If Americans really hate government, why do they love watching TV shows about it?
The bureaucratic clashes extend internationally, and one of the running themes of the show is NCIS’s tense interactions with the Mossad. Here, too, the show portrays the Israeli intelligence agency the way most Americans probably see it—with agents who are awesomely competent, especially at assassination, with intel on terrorists that is better than ours, and with an agenda that is pursued with admirable patriotism from an Israeli perspective but that might not align with that of NCIS or America generally. NCIS, of all possible venues, has found a sensitive, substantive—if somewhat melodramatic—way to address this astonishingly sore subject. It does so in the person of Ziva David, a former Mossad agent who joins the NCIS team, has her loyalty tested by events, and, ultimately, in classic immigrant fashion, becomes a proud American citizen.
The police procedural genre has evolved into a reliable forum for presenting a world where the diversity of America works well. Squad rooms are often packed with recognizable American ethnic and cultural types, who roll eyes at each other but band together to get the job done. The core members of the NCIS team happen to be less ethnically diverse than most fictional squadrooms—the only African American is their boss, the director—but they exhibit a different kind of diversity. By cultural type it’s clear enough that Gibbs, a former Marine with a Bush-like faith in his “gut,” and his second in command, the ex-Baltimore cop and former Big Ten athlete.
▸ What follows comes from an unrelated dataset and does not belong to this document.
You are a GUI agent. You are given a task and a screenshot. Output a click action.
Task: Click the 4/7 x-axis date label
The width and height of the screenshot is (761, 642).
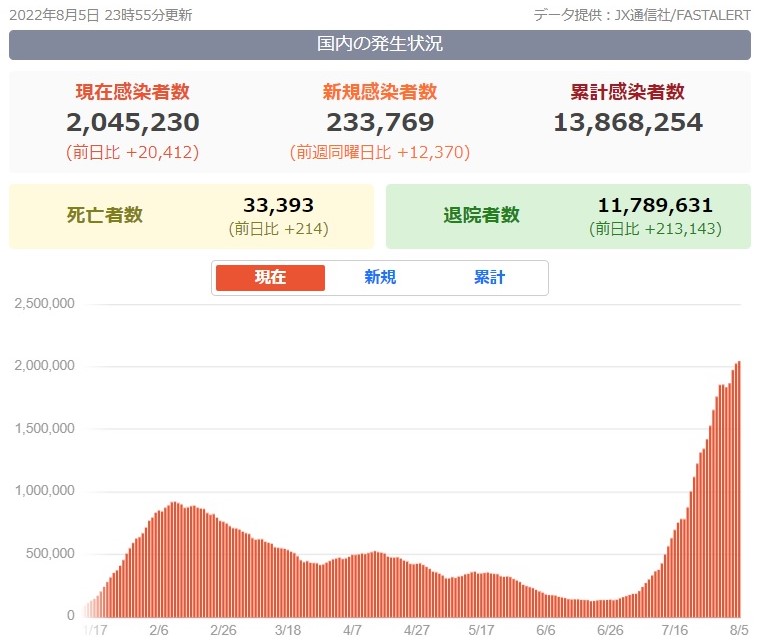(352, 630)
Tony DiNozzo, are conservatives, while forensic scientist Abby Sciuto, who dresses like a Goth and builds houses for the poor, along with special agent Timothy McGee, an MIT-educated geek who writes thinly veiled novels about the team, are the show’s liberal stand-ins. The characters’ political allegiances, however, are never openly stated. And though the series has aired during a period when national security has polarized the country, no hint of such conflict disturbs the family-like camaraderie of the NCIS team, nor undermines its unerring competence. Neither does the show demand that the audience take sides in divisive issues, as did 24, with its routine portrayal of federal agents using torture to extract information from terrorists.
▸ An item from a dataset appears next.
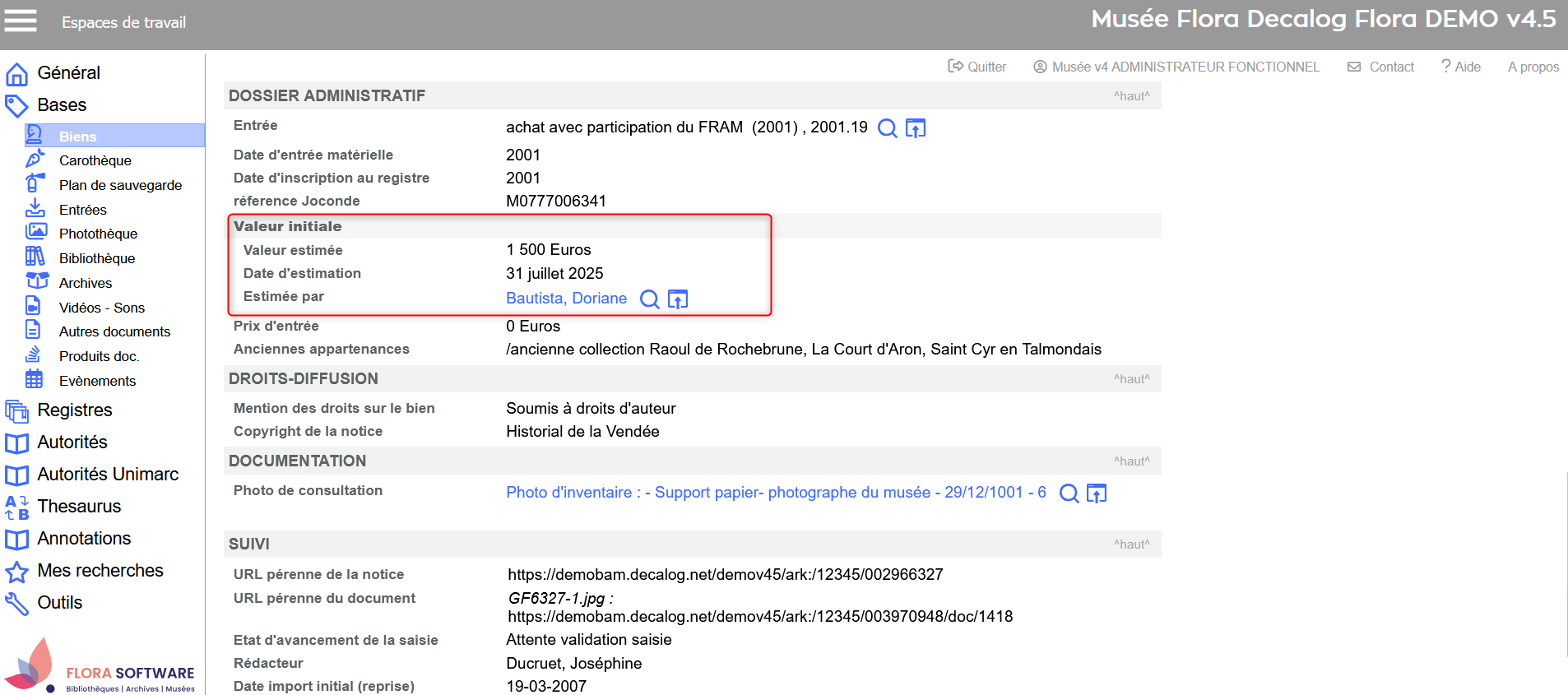Image resolution: width=1568 pixels, height=695 pixels.
Task: Open Photo d'inventaire document link
Action: (775, 493)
Apparently, millions of Americans find something to like in the portrayal of a national security agency where the lawmen leave their politics at the doorstep—the kind of place where any of us might feel comfortable working. In a time when we are constantly reminded that our politics is divided and dysfunctional, NCIS tells us, reassuringly, that at a more fundamental level we can trust our government precisely because it represents us all.